Les sieges des gouvernements locaux, les bases militaires, les centres de police et les locaux administratifs ont été en grande partie vidés et évacués.
Ces mouvements s’inscrivent dans le cadre des préparatifs visant à soutenir l’Iran et à lancer des attaques contre Israël, ce qui témoigne d’un état d’alerte et d’une posture opérationnelle renforcés.
Aguerris par une décennie de bombardements aériens et de frappes aérobalistiques menés par deux grandes coalitions internationales, les Houthis du Yémen veulent frapper un grand coup d’éclat et attendent une opportunité historique pour le faire.
Ils sont déterminés à se battre et à verrouiller, s’il le faut, le détroit stratégique de Bab-al-Mandeb.
Cette décision semble indiquer que le mouvement armé s’attend à de grandes frappes de représailles, probablement de la part d’une coalition menée par les États-Unis ou d’acteurs régionaux, et reflète la dynamique actuelle des conflits à intensité croissante par procuration dans la région.
La réduction des communications et la dispersion des dirigeants pourraient compliquer les opérations de collecte de renseignements et de ciblage militaire par Intelligence Artificielle (IA) menés par les Etats-Unis et Israël contre ce groupe. Il semble que les Houthis suivent l’exemple des Iraniens, qui ont fini par adopter la stratégie de zéro connexion pour tenter d’éviter les frappes de décapitation.
Cette posture de préparation à la longue guerre s’inscrit dans un contexte stratégique plus large.
Le mot d’ordre des Iraniens est de gagner du temps, le temps d’avoir l’arme nucléaire, objet d’efforts intenses sous le feu. Pour Ansar Allah du Yémen, le développement éventuel d’armes nucléaires par l’Iran pourrait bouleverser fondamentalement l’architecture de la sécurité régionale, encourageant Téhéran à renforcer son soutien aux réseaux de soutiens tels que les Houthis du Yémen en leur fournissant davantage de ressources et d’armement de pointe, tout en craignant moins des représailles décisives.

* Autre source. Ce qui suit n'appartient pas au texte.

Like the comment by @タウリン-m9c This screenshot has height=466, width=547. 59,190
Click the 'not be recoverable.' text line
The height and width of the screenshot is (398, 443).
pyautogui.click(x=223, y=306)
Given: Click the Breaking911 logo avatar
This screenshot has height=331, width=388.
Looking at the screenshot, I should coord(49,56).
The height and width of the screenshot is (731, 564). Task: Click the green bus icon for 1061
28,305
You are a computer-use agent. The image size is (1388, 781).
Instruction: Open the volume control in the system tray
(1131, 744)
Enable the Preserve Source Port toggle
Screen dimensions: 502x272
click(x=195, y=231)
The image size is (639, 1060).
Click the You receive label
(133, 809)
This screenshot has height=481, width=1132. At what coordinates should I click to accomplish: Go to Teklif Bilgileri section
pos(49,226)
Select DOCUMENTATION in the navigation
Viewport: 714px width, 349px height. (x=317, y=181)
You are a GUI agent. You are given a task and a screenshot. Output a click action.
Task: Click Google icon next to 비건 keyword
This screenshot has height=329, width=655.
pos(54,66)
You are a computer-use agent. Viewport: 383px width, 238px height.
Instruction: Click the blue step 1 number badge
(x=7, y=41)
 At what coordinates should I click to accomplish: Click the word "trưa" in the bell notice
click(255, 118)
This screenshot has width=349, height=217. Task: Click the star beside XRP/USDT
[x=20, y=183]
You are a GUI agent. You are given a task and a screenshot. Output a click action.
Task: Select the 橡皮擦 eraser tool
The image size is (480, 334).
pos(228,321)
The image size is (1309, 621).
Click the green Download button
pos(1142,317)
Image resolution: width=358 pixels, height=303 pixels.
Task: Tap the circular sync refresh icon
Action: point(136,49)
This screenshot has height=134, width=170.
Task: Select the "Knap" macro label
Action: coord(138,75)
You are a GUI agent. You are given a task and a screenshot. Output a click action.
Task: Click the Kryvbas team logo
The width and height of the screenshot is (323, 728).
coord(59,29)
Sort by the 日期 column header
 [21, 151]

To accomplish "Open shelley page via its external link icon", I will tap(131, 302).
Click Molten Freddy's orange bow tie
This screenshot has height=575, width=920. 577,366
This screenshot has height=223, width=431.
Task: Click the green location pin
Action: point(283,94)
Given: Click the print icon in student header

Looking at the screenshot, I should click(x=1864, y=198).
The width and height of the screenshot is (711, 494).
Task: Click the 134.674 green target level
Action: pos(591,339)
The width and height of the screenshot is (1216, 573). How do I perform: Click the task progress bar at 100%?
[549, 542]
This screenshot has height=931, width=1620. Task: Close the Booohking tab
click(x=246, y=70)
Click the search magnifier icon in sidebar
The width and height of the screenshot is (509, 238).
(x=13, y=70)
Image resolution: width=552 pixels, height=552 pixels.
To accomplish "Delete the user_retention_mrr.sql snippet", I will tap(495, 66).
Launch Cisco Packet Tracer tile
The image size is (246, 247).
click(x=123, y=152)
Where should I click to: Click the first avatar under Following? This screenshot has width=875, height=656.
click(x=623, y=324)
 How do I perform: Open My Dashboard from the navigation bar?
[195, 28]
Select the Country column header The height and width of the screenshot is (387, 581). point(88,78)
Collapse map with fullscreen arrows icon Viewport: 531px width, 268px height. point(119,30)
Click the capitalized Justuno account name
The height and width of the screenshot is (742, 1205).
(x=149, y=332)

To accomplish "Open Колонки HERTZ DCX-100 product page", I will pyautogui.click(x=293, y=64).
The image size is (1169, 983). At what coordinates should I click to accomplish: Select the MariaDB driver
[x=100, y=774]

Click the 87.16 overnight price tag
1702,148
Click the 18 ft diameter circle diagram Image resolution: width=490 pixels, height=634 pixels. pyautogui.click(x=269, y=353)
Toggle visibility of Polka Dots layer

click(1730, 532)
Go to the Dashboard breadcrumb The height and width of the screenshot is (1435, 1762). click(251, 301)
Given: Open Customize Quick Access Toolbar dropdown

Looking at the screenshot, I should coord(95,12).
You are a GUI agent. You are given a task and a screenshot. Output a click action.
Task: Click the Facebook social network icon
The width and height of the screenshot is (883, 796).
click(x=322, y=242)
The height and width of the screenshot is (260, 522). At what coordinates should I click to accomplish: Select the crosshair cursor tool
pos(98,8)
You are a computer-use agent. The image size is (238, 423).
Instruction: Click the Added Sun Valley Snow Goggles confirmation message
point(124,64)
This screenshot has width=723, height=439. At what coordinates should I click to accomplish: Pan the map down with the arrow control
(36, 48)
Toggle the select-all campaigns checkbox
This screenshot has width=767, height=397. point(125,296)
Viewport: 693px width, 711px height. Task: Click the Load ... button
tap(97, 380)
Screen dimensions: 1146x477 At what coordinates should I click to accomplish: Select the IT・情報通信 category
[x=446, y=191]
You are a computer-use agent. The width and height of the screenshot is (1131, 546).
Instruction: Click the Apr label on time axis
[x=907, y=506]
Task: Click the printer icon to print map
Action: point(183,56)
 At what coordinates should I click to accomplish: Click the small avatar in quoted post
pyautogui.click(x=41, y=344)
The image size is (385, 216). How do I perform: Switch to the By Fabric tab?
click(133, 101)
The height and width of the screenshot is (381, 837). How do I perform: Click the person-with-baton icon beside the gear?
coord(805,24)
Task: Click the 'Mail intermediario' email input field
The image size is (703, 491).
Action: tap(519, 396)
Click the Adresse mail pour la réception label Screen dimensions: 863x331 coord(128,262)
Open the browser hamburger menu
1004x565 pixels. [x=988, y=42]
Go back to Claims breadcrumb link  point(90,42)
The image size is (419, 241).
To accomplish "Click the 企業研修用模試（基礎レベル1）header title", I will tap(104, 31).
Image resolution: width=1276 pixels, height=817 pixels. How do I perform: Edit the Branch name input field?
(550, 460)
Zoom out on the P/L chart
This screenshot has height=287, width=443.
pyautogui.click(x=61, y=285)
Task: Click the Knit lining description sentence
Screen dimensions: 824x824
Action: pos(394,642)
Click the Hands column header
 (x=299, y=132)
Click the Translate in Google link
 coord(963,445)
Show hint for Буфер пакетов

Paradoxalement, Tel-Aviv et Washington ont justifié le déclenchement de la guerre majeure contre l’Iran pour l’empêcher de développer des armes nucléaires mais c’est le résultat inverse qui risque de se produire.
En assassinant le Guide suprême Ali Khameneï, un opposant ferme à la bombe atomique pour des raisons religieuses et personnelles, les États-Unis et Israël ont enclenché un processus qui risquerait d’accélérer la prolifération nucléaire dans la région et d’intensifier les conflits par procuration.